A diferencia de muchos de los que os enfrentáis a mi cáncer con menos materia gris que una mosca, no me siento preparada para la muerte. Aún así, le pongo ganas a la perpetuidad y entreno cada día como he relatado en estas líneas. Cual lectora avezada, siempre consideré a los escritores seres eternos, característica que les confiere la inmortalidad de sus obras. Leo en el periódico infinidad de tribunas dolientes sobre el prematuro e inesperado fallecimiento de Javier Marías. Sobrevenida su muerte sin preaviso, solo nos queda seguir leyéndolo para mantener vivo nuestro gozo.
Metida en la cocina de la escritura (excelente libro, por cierto, el del mismo título), una de las posibilidades que más me aterra de mi mañana es la de dejar un legado yermo, a diferencia del de Marías, el cual es sustancioso. Escribo una pequeña novela, que se me está haciendo grande. Temo no llegar a concluirla y que, pese a venir avisada y entrenar con tesón, mi muerte me sea igual de inesperada.

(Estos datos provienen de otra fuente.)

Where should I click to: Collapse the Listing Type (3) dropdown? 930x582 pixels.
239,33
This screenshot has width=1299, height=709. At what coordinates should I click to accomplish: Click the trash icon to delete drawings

Tenía el corazón tan blanco que no era una de todas esas almas a las cuales el tiempo ennegrece la espalda. Había un mañana en que veía tu rostro y pedía que le pensaras durante las batallas. Sería porque con los enamoramientos es como empieza lo malo para el hombre sentimental de este siglo de dominios del lobo, pues ya nadie es monarca de su tiempo en ninguna travesía del horizonte se llame Berta Isla o sea el mismísimo Tomás Nevinson. Son tiempos ridículos.